* What the task requires *
From the line that contains "You are a GUI agent. The screenshot is 1024×2239." through the line that contains "3 Aug (55, 1413)", output every line of the listing below exactly and leave out all the rest.

─── Extracted material

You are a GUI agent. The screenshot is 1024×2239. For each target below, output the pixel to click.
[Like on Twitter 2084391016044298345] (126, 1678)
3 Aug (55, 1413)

──────
─── Extracted material

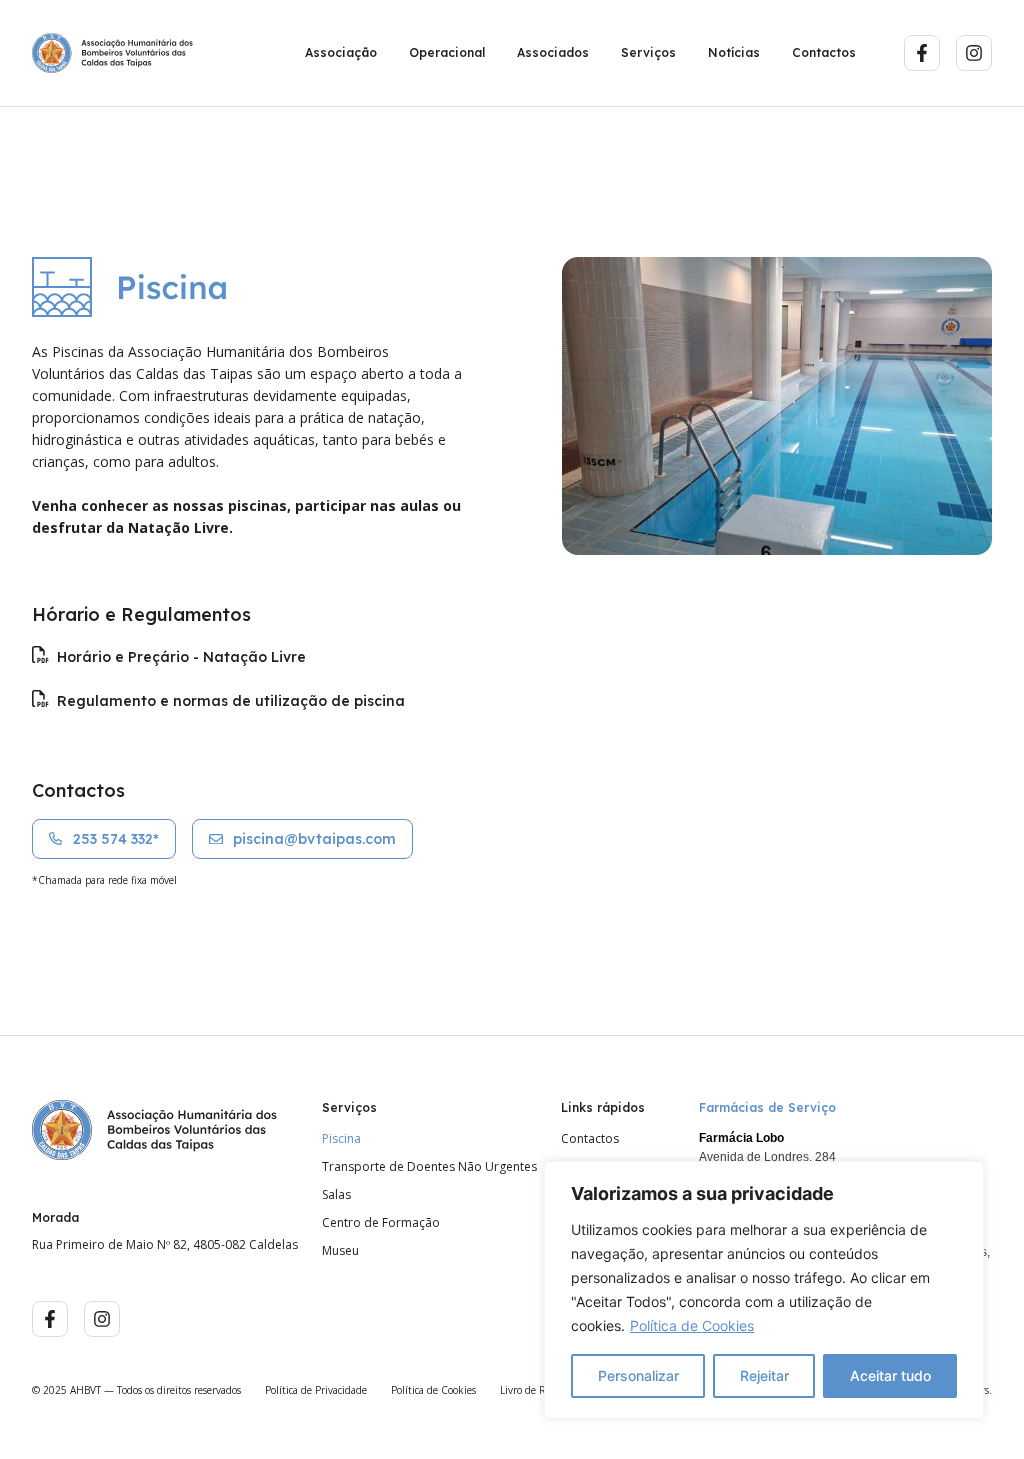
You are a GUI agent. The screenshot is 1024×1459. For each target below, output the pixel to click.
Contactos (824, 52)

──────

* Answer *
You are a GUI agent. The screenshot is 1024×2239. For each target below, output the pixel to click.
[Like on Twitter 2084391016044298345] (126, 1678)
3 Aug (55, 1413)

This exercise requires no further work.